In Node, a process consists of one main thread of execution, and a myriad of background threads (typically performing I/O work). Coordination between the background threads and the main thread is performed using a queue. The main thread pulls tasks from the queue (enqueued in the order they were received) and executes them.

In short, some of the few benefits of using Node.js are listed below:

  • Reduces development time.

But there are some cases where you shouldn’t use Node.js.

Before actually coding in Node.js, I would like to mention some of the core concepts of Javascript which allow Node.js to work the way it does.


1. Higher Order Functions

This might be a very common thing for any JS developer, but someone who is new to JS might find this weird. In JS, you can pass a function as a parameter to another function. Let us understand this with a simple example.

function speak(name, callback) {
  alert(`${name} threw a boomerang few years ago`);
  callback();
}
function sayWhat(){
  alert('Now he lives in fear!');
}
speak('Pankaj', sayWhat);

In the above example, the function sayWhat was passed to speak function.


2. Callbacks

In the above example we already saw callback in use. The following statement halts the code execution.

alert(`${name} threw a boomerang few years ago`);

Once you close the alert, the method which was passed is being called. This is called a callback.


3. Event Loop

All the function calls are put into a call stack on LIFO basis.
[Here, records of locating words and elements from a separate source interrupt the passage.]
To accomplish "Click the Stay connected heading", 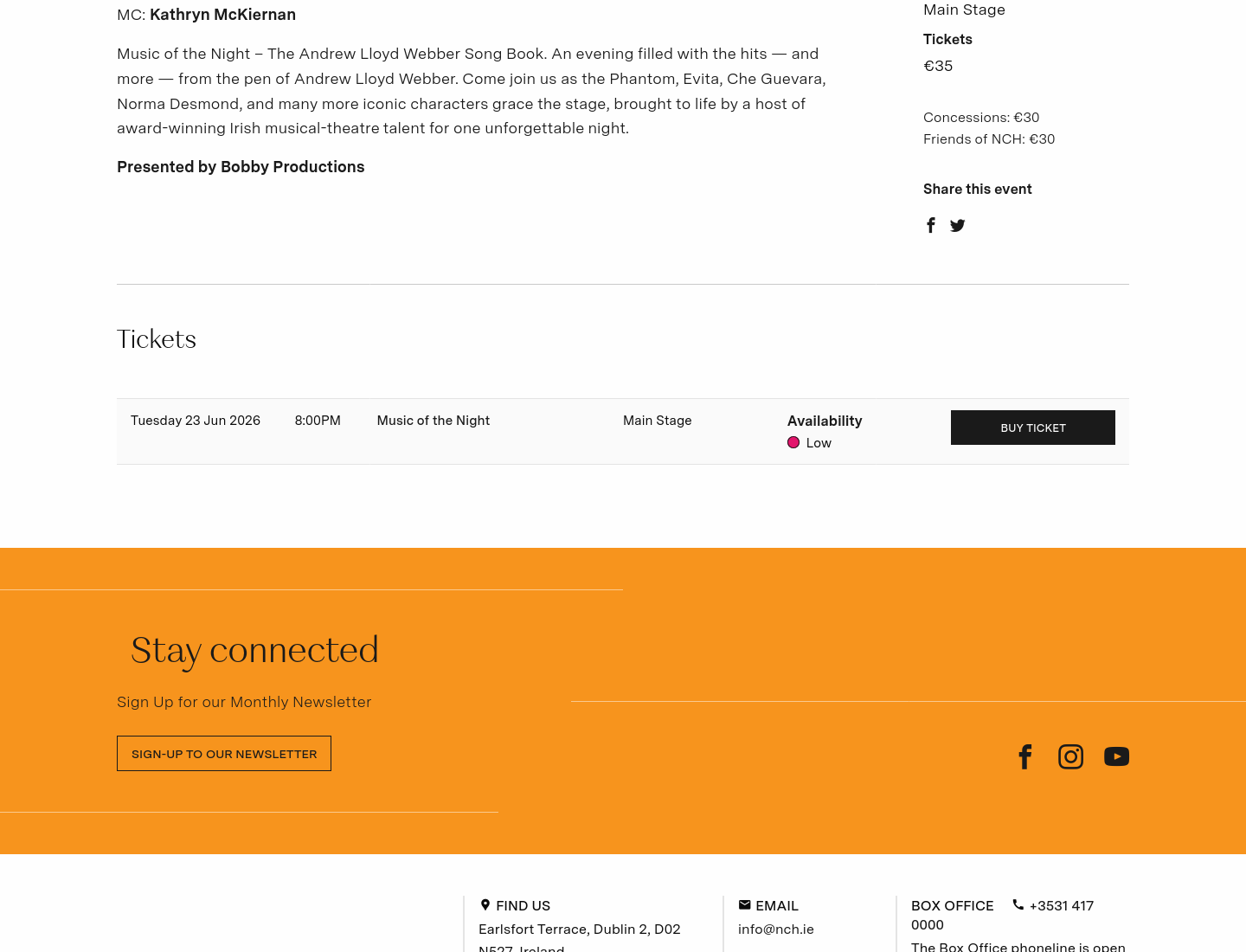I will pyautogui.click(x=254, y=651).
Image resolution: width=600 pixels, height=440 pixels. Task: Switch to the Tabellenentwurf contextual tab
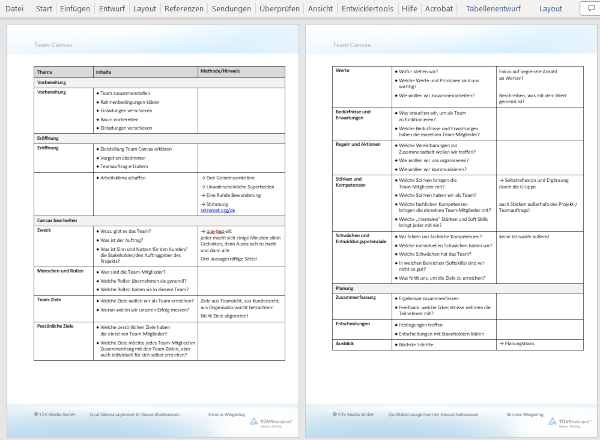point(494,8)
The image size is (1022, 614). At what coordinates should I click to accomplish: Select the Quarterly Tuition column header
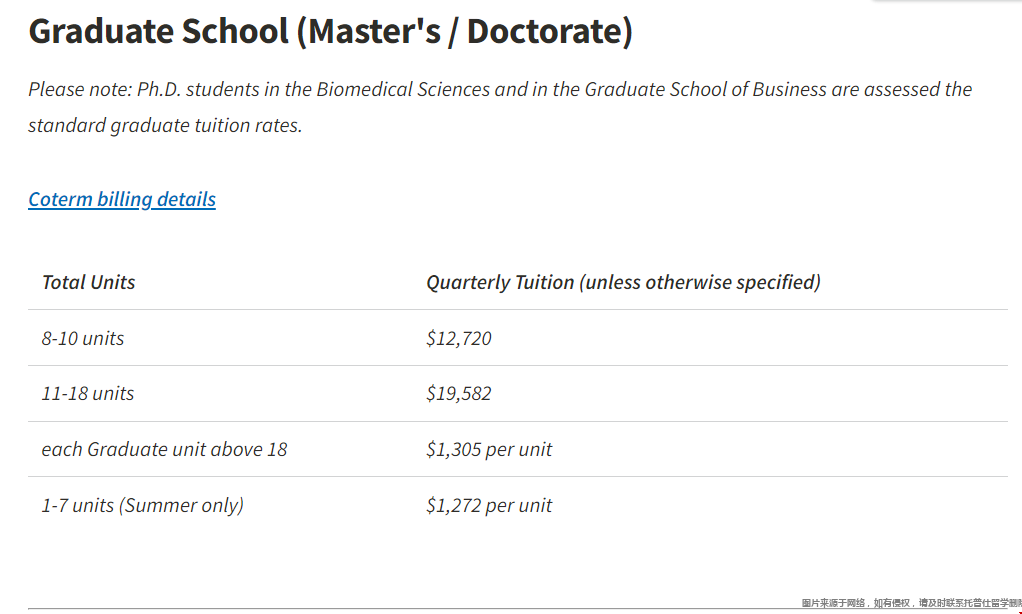click(623, 282)
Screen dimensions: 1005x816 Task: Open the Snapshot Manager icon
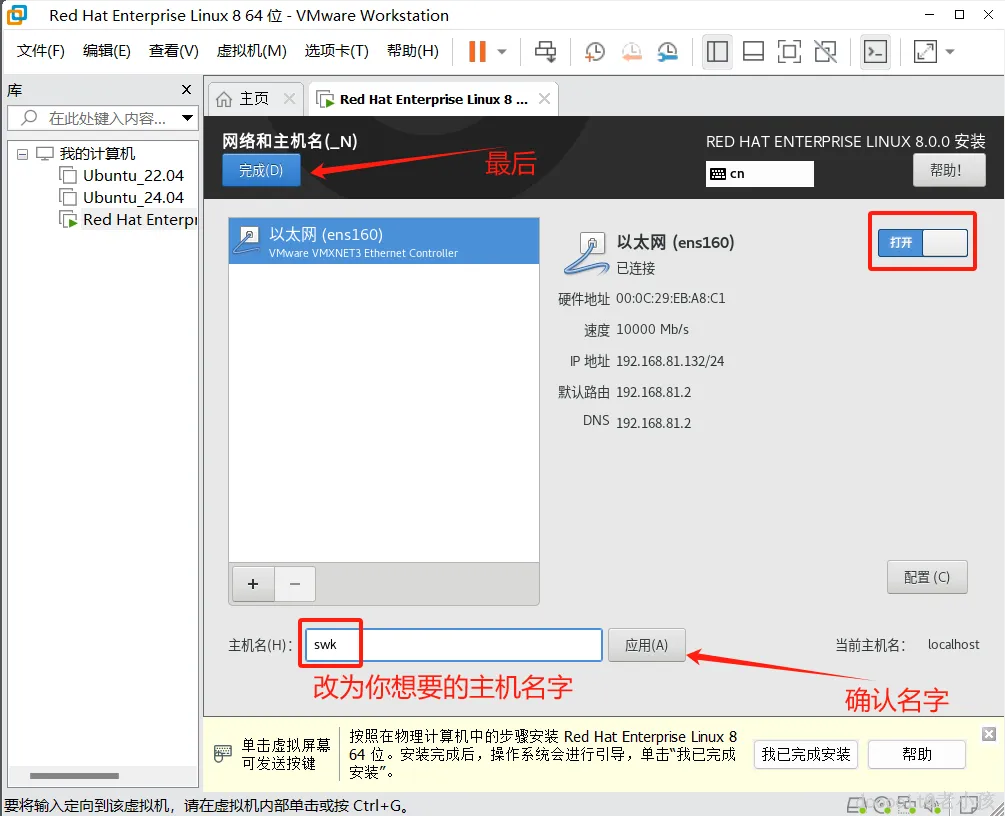click(x=670, y=51)
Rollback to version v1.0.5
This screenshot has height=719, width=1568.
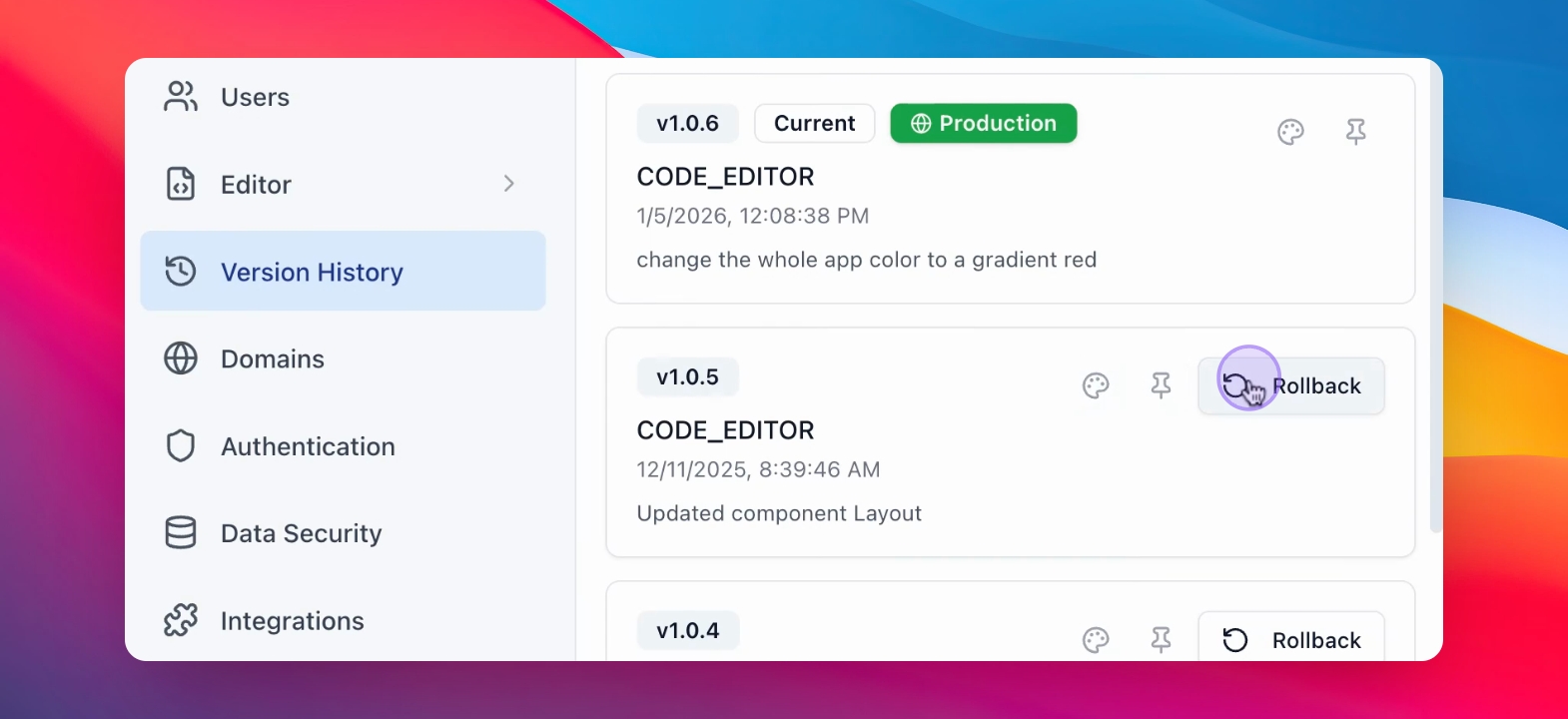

The event loop continuously checks the call stack to see if there’s any function that needs to run. While doing so, it adds any function call it finds to the call stack and executes each one in order.

Let us take a practical approach to understanding event loop. First run the code below.

function first(){
  console.log('First Function, So Wow!!'); // 1
}
function second(){
  console.log('Second Function, So Wow Wow!!'); //2
}
console.log('Hello World!'); // 3
first();
second();
console.log('Callbacks are cool '); // 4

The above code will work as expected. 3 → 1 → 2 → 4

function first(){
  console.log('First callback, So Wow!!'); // 1
}
function second(){
  console.log('Second callback, So Wow Wow!!'); // 2
}
console.log('Welcome to the meetup'); // 3
setTimeout(first,0);
second();
console.log('Callbacks are cool'); //4

The result for a minimum setTimeout calls the function which is passed as a parameter after the time mentioned in the second parameter. As the time is mentioned as 0, you might think the output to be 3 → 1 → 2 → 4. But because of the way event loops work, it is actually 3 → 2→ 4 → 1.